Code generation is not restricted to generating actual code. (I use C ansi c90) Well designed libraries with well designed interfacing are as good as many code generators. I designed a pseudo-human language command line parser that used a giant table lookup process connected with the appropriate code templates to match. The key was the tree transversal database library used to glue it together. I designed it make the code generation process work for me which in the end made it easier for others to mimic and grow the process. I don't fully understand you work, but I am not a C++ guy so that makes it hard. Stay with it.

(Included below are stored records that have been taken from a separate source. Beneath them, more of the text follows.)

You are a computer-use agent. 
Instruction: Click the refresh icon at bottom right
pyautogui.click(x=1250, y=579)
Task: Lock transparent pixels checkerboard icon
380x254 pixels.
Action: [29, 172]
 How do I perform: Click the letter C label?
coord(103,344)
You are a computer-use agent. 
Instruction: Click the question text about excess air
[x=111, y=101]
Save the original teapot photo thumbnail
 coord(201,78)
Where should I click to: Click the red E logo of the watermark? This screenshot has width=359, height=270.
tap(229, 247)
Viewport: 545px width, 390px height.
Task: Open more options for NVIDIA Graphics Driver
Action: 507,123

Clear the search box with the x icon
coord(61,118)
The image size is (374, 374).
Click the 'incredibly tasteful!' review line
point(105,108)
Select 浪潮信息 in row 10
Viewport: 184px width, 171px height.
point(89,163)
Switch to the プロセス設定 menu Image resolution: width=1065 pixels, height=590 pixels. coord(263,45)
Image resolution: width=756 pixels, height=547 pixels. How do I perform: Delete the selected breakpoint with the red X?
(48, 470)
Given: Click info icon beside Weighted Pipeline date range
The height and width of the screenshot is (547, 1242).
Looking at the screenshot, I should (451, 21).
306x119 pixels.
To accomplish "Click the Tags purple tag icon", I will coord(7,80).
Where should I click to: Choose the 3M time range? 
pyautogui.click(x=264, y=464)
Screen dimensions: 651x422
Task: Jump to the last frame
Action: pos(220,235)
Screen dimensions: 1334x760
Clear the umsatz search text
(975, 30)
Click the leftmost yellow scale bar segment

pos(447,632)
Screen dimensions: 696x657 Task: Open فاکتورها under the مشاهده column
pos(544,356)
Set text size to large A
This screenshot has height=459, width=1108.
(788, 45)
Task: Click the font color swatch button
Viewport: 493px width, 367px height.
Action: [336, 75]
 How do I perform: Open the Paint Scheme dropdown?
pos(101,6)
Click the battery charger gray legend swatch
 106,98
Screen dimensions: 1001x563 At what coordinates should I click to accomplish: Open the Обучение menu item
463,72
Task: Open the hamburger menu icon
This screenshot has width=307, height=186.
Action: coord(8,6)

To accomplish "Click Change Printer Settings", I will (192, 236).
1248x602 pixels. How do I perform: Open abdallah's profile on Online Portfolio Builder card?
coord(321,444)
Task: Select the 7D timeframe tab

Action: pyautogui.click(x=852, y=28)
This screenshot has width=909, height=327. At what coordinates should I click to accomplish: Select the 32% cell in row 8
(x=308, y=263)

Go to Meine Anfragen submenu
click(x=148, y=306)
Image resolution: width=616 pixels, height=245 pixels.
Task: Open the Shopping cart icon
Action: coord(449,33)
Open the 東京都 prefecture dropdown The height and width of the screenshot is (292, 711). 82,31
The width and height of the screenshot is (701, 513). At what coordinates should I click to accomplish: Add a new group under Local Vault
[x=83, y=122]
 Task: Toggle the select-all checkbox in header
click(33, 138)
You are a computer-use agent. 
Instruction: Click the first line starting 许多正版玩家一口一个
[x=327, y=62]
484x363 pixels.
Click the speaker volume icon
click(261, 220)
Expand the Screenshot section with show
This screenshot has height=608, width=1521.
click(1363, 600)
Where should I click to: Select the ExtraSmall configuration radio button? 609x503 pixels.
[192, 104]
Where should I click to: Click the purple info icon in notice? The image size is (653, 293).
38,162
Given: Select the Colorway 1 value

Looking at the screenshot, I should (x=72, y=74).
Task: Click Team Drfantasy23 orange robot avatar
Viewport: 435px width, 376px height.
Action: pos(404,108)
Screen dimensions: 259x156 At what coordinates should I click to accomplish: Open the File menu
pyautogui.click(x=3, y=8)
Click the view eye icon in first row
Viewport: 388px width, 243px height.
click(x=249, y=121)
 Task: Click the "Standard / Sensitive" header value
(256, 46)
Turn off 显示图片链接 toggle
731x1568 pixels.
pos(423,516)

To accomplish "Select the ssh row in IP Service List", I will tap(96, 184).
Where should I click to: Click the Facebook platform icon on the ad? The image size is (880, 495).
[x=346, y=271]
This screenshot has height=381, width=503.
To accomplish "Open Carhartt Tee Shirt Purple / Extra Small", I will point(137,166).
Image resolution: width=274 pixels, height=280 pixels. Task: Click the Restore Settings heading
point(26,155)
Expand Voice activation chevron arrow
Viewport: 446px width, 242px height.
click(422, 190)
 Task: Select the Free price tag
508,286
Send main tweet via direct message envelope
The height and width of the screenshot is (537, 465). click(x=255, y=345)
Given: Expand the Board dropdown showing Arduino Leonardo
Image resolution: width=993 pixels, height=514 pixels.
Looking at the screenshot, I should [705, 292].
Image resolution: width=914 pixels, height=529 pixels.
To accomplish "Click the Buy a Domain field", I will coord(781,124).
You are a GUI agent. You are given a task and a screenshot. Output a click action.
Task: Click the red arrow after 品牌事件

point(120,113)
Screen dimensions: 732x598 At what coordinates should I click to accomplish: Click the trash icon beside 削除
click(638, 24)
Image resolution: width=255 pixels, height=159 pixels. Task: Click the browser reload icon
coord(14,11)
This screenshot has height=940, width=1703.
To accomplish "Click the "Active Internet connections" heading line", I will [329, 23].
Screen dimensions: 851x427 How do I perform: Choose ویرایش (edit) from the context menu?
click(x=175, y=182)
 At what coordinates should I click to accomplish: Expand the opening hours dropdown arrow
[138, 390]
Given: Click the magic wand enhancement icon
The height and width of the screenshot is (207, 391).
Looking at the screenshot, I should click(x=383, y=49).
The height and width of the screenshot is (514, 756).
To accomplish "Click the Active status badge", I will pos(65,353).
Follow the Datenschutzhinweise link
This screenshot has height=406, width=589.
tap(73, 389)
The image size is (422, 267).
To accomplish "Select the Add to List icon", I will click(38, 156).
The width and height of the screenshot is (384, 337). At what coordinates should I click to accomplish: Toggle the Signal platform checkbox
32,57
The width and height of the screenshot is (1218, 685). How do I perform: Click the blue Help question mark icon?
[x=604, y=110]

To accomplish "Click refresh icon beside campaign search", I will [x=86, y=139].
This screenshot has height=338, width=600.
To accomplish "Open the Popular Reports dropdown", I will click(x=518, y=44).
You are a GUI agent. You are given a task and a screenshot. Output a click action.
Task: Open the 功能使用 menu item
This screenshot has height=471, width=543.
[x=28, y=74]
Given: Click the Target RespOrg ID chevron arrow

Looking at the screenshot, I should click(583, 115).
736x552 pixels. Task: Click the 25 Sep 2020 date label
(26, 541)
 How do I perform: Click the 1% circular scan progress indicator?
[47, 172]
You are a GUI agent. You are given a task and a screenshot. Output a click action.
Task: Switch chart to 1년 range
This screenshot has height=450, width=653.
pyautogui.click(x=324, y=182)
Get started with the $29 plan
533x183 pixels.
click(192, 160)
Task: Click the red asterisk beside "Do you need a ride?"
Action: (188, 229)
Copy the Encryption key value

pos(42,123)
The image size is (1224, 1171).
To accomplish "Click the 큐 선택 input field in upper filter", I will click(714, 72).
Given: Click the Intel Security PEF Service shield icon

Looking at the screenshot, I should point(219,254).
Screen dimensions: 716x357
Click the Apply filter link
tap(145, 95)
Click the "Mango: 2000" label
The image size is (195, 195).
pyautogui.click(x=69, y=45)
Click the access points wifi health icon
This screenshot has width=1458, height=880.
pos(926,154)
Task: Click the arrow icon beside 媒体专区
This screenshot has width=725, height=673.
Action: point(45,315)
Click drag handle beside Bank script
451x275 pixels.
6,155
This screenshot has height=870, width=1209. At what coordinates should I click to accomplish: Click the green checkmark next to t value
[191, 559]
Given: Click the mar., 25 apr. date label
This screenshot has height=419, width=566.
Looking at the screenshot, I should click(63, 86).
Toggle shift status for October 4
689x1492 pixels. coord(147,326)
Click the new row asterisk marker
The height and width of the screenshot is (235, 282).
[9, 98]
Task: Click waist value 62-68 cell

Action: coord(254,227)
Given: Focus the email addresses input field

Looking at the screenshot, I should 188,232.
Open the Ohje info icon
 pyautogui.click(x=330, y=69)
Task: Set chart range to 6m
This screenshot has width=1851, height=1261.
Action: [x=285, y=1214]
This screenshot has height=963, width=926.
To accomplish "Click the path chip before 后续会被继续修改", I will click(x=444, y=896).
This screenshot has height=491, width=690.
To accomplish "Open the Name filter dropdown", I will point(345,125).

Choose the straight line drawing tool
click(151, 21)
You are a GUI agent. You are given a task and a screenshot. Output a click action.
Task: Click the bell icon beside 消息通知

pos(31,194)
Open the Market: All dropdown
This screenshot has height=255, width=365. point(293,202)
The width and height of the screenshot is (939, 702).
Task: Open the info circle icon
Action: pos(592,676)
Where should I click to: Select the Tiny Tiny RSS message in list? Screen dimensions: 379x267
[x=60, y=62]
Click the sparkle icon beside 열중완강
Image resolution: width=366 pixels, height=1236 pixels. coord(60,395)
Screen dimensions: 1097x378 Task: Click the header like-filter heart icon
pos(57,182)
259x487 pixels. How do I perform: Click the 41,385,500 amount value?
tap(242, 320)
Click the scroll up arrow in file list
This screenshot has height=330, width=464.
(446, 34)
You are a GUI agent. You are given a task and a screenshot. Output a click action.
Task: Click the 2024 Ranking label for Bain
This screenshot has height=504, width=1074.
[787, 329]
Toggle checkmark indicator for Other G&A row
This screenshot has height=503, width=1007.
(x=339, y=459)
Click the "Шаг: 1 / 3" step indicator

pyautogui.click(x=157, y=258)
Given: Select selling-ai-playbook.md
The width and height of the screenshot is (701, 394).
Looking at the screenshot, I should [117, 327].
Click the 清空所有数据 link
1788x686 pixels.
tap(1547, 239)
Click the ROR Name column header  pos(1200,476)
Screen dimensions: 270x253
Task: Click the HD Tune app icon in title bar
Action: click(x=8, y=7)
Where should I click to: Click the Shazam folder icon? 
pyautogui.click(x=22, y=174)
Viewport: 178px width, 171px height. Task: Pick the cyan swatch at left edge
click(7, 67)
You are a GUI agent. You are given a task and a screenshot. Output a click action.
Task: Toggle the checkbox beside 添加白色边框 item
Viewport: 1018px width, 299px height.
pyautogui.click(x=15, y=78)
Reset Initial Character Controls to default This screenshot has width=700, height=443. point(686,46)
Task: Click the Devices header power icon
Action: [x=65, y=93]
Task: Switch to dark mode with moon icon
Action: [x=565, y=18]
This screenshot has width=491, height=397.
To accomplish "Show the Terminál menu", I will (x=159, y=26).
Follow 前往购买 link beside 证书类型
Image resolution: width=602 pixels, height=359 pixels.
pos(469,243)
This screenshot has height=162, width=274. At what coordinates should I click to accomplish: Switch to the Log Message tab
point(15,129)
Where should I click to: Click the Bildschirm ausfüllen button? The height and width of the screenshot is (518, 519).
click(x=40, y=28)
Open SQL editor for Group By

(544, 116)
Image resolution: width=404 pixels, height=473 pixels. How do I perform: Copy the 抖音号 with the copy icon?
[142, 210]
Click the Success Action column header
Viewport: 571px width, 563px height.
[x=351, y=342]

Love your zeal.
My lookup table example
2 = string 1 = number 5 = quoted string
Parsed
Syntax entry-point, "help table entry"
"ROT", ROTATE, "ROTATE - interactive rotate currently edited part",
"ROT_2", ROTATE_2, "ROTATE part - show euler angles(deg) for part",
"ROT_2_1_1_1", ROTATE_2_1_1_1, "ROTATE part x y z - apply euler angles(deg) to part",
"ROT_2_X_1", ROTATE_2_X_1, "ROTATE part axis deg - rotate part on X Y or Z",
"ROT_2_Y_1", ROTATE_2_Y_1, "ROTATE part axis deg - rotate part on X Y or Z",
"ROT_2_Z_1", ROTATE_2_Z_1, "ROTATE part axis deg - rotate part on X Y or Z",
"ROT_X_1", ROTATE_X_1, "ROTATE X angle - rotate(deg) default part on X axis",
"ROT_Y_1", ROTATE_Y_1, "ROTATE Y angle - rotate(deg) default part on Y axis",
"ROT_Z_1", ROTATE_Z_1, "ROTATE Z angle - rotate(deg) default part on Z axis",
"ROT_SCR_5", ROTATE_SCRIPT, "ROTATE SCRIPT \"file\" - create rotate command file",
"A little time, a little trouble, your better day"
Badfinger
modified 27-Aug-22 23:31pm.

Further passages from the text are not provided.